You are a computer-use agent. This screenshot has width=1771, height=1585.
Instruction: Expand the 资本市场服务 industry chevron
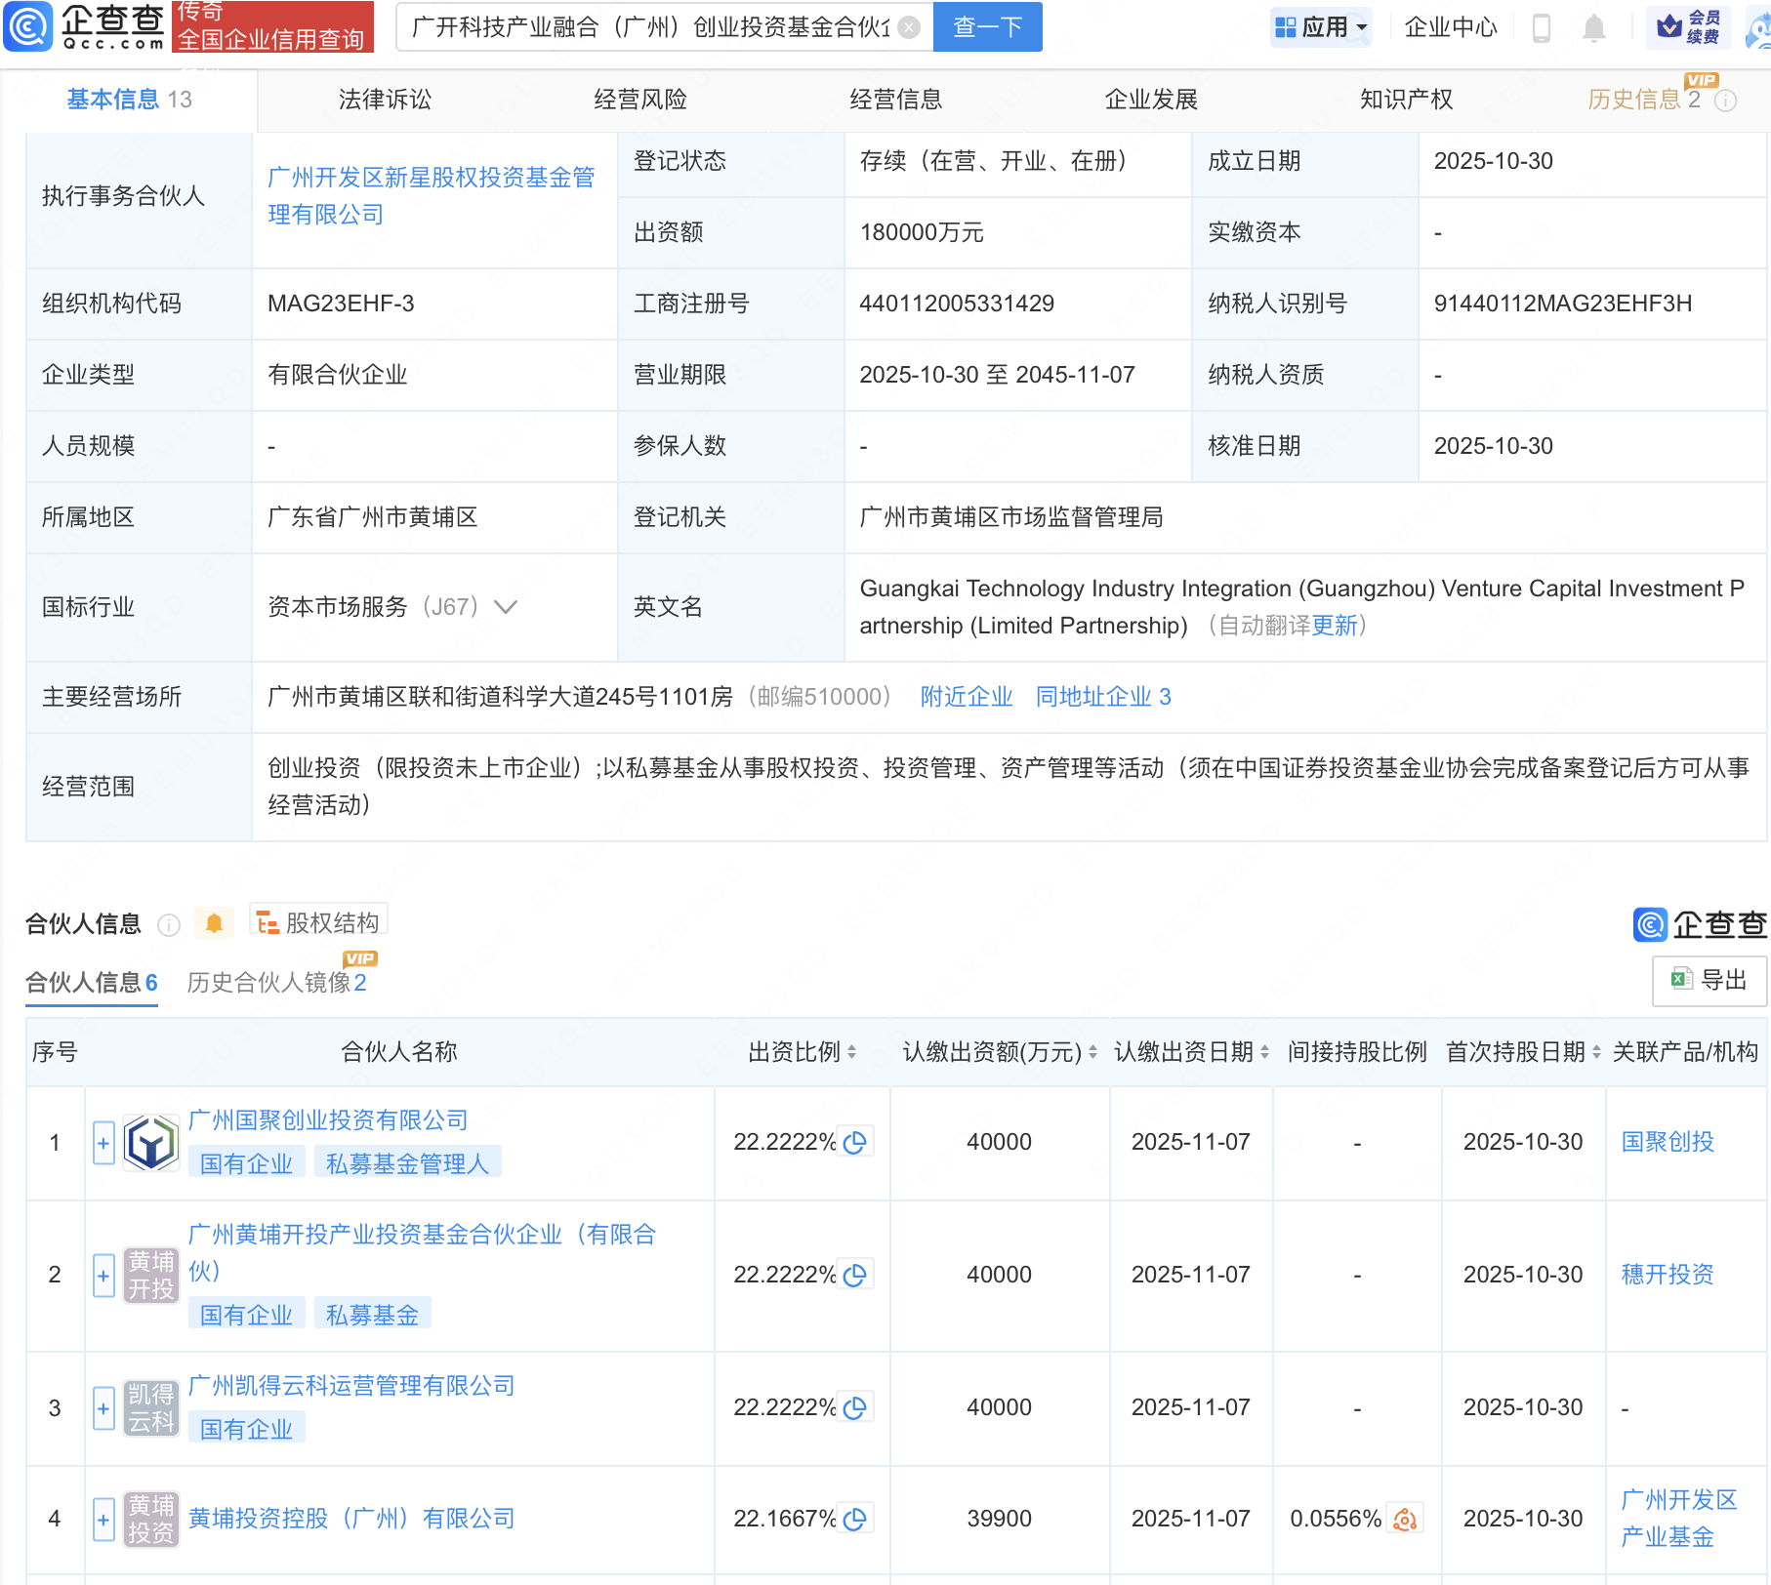pyautogui.click(x=506, y=607)
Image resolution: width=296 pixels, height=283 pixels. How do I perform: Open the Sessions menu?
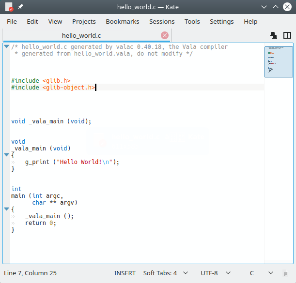(x=162, y=21)
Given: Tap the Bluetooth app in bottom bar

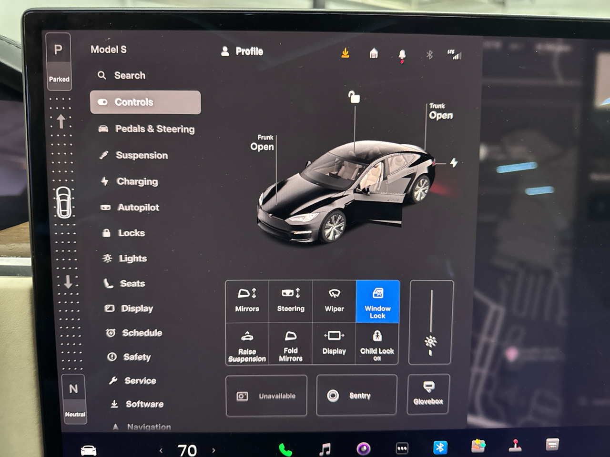Looking at the screenshot, I should click(x=440, y=447).
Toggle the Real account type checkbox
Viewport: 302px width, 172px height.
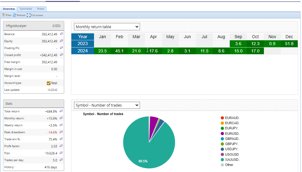click(x=49, y=83)
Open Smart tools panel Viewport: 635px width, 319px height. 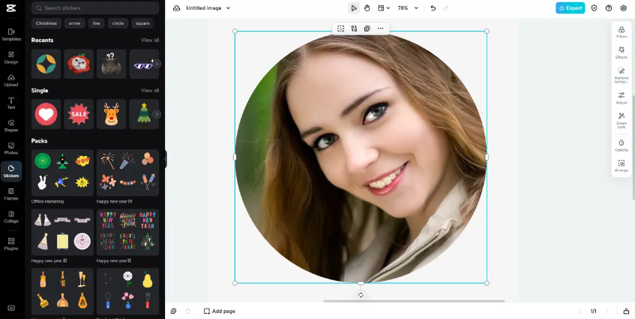(621, 120)
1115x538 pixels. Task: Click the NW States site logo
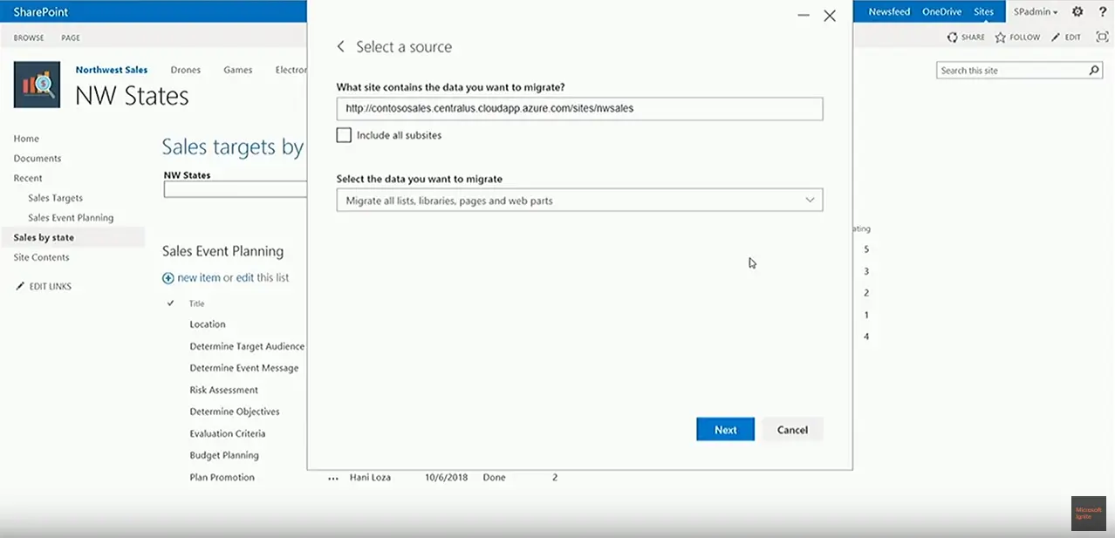pyautogui.click(x=37, y=85)
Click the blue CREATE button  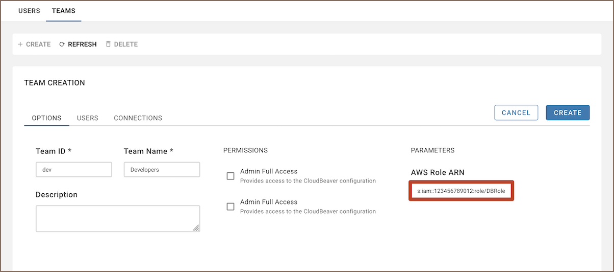[568, 112]
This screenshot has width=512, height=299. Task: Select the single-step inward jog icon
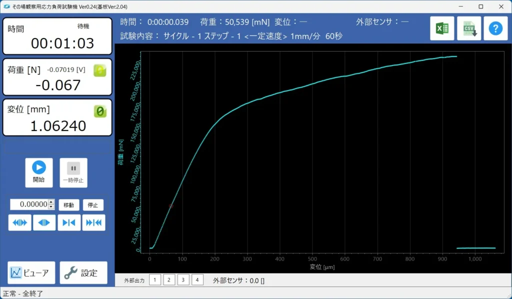[69, 223]
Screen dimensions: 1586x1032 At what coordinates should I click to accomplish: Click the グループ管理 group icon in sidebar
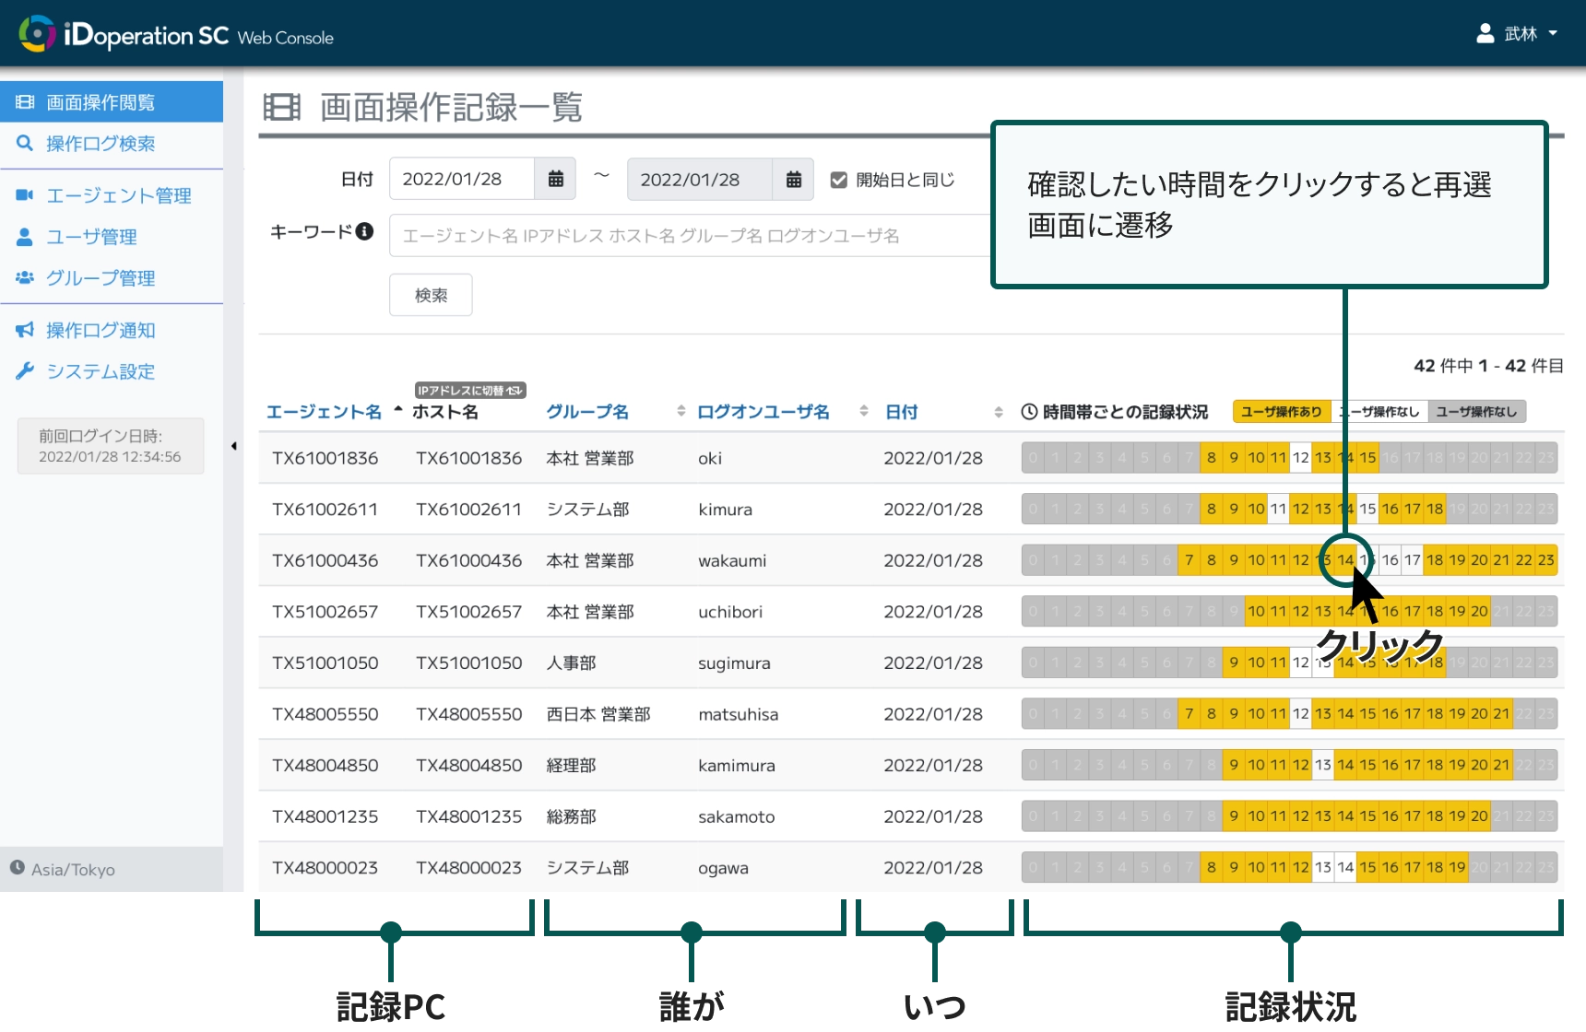(25, 278)
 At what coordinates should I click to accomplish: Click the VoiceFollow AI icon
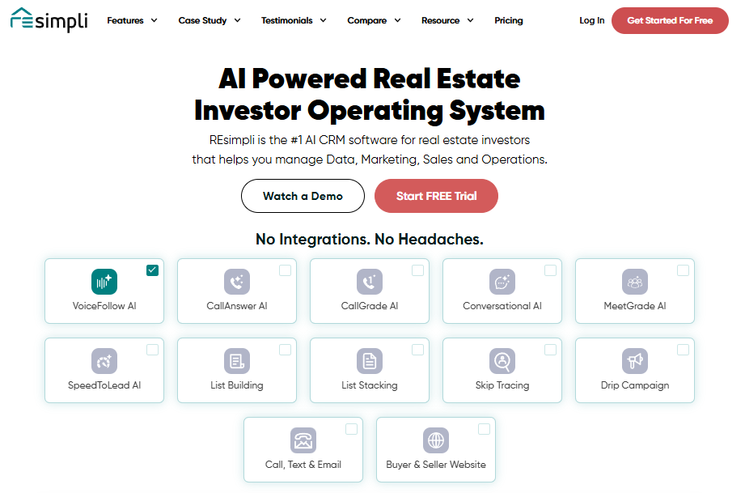(x=104, y=281)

----------------------------------------

• Tâche courte: Entre la première ligne et celle qui contient « Looking at the », toutes deux incluses, substituez « Wi-Fi » à « Bluetooth » et recopiez ces seules lignes sans autre modification, s'il vous plaît. Laissez les images de côté.

• Réponse écrite:
You are a computer-use agent. This screenshot has width=1771, height=1585.
Instruction: Expand the 资本市场服务 industry chevron
pyautogui.click(x=506, y=607)
Image resolution: width=296 pixels, height=283 pixels. How do I perform: Open the Sessions menu?
(x=162, y=21)
Given: Tap the Wi-Fi app in bottom bar

Looking at the screenshot, I should click(x=440, y=447).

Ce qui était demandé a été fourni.